Die Angriffe des politischen Gegners verfangen in der Öffentlichkeit wenig. Feldmanns thematischer Schwerpunkt bleibt das Soziale. So gelingt es ihm, sich als der OB der sogenannten einfachen Leute zu verkaufen, der im Dauerclinch mit einem Magistrat der Besserverdiener liegt. Die Strategie geht auf. 2018 wird er in zweitem Wahlgang mit 70,8 Prozent wiedergewählt.
Der Triumph von 2018 gilt vielen Beobachtern als Wendepunkt. Irritierende Auftritte häufen sich. Und schon bald muss sich der eigentlich populäre OB mit einem Vorwurf auseinandersetzen, der deutlich schwerer wiegt als Selbstherrlichkeit: Korruption.
Verstrickungen in die AWO-Affäre
Ab Mitte 2019 kommen immer neue Details über fragwürde Gehaltszahlungen und Postenschiebereien im Frankfurter und Wiesbadener Kreisverband der Arbeiterwohlfahrt (AWO) ans Licht.
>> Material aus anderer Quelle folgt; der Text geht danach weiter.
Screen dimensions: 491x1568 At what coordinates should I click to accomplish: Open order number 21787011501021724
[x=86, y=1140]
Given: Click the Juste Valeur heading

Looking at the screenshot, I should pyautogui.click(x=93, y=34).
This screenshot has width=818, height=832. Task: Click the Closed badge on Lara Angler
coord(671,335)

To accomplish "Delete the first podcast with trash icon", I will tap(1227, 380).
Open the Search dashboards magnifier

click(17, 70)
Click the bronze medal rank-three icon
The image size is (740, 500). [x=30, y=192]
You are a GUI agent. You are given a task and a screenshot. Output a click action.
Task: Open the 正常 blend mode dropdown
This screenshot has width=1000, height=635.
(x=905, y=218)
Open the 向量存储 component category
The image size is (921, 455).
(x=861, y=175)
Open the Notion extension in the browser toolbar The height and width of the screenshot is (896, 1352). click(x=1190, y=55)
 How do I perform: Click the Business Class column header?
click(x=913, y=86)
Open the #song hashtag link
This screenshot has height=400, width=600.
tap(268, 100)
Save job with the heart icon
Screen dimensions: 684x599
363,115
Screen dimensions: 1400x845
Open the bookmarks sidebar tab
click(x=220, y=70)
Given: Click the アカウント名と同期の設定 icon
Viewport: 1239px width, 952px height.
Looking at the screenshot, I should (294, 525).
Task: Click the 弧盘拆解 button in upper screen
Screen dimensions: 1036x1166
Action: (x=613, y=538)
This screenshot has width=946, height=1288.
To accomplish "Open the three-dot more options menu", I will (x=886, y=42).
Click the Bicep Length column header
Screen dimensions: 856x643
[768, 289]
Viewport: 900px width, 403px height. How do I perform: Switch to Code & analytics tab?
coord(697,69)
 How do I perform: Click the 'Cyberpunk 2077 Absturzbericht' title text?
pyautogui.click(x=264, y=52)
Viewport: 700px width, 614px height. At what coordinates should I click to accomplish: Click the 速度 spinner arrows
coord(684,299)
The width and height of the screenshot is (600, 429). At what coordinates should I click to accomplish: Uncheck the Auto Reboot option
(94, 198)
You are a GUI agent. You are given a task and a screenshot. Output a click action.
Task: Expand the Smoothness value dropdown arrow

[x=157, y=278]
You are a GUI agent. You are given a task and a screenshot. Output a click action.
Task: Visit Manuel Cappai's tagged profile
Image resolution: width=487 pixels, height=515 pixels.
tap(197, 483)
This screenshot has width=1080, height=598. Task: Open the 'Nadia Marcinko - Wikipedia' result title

Betroffen sind auch langjährige politische Weggefährten Feldmanns.
Im November dann deckt der Hessische Rundfunk auf, dass Feldmanns Ehefrau Zübeyde - die inzwischen von ihm getrennt lebt - als Leiterin einer Kita der AWO deutlich mehr verdient hat als in ihrer Position und mit ihrer Berufserfahrung üblich. Auch gegen Feldmann selbst werden Vorwürfe laut. Demnach soll die AWO vor seiner Wahl zum OB eigens für ihn einen einträglichen Posten geschaffen haben, den vor und nach ihm niemand inne hatte.
Feldmann versucht, den sich aufbauenden Skandal auszusitzen. Presseanfragen beantwortet er zunächst gar nicht, später nur gegenüber ausgewählten Medienvertretern. Der Oberbürgermeister spielt auf Zeit und setzt auf seine Popularität. Eine Taktik, die nicht aufgeht.
Denn in den folgenden zweieinhalb Jahren werden immer neue Vorwürfe gegen Feldmann laut. Mal soll er sich bei der Stadtverwaltung dafür eingesetzt haben, dass die AWO ein Pflegeheim zur Flüchtlingsunterkunft umwidmen kann, mal ist davon die Rede, dass AWO-Mitarbeiter Spenden für seinen Wahlkampf 2018 eingeworben haben. Feldmann beteuert seine Unschuld, entschuldigt sich, verspricht Transparenz. Doch der Draht zur Öffentlichkeit ist da längst gerissen.
Staatsanwaltschaft erhebt Anklage
Im März 2022 erhebt die Frankfurter Staatsanwaltschaft Anklage. Unter anderem wird dem Oberbürgermeister vorgeworfen, sich im Gegenzug für die eingeworbenen Wahlkampfspenden verpflichtet zu haben, die Anliegen der der AWO "wohlwollend zu berücksichtigen".
Rücktrittsforderungen aus den Reihen der Opposition hatte es bis dahin schon zahlreiche gegeben. Doch nun rückt auch die SPD von Feldmann ab. Für den Fall, dass die Anklage zugelassen wird, fordert die Partei ihn auf, sich zurückzuziehen.
Feldmann lehnt einen Rücktritt bislang ab - er will bis zum Ende seiner Amtszeit 2024 weitermachen. Er wolle aber bis zum Ende der Sommerpause auf repräsentative öffentliche Termine verzichten, sagte er jetzt vor Journalisten. Seiner Partei bot er an, die Mitgliedschaft ruhen zu lassen.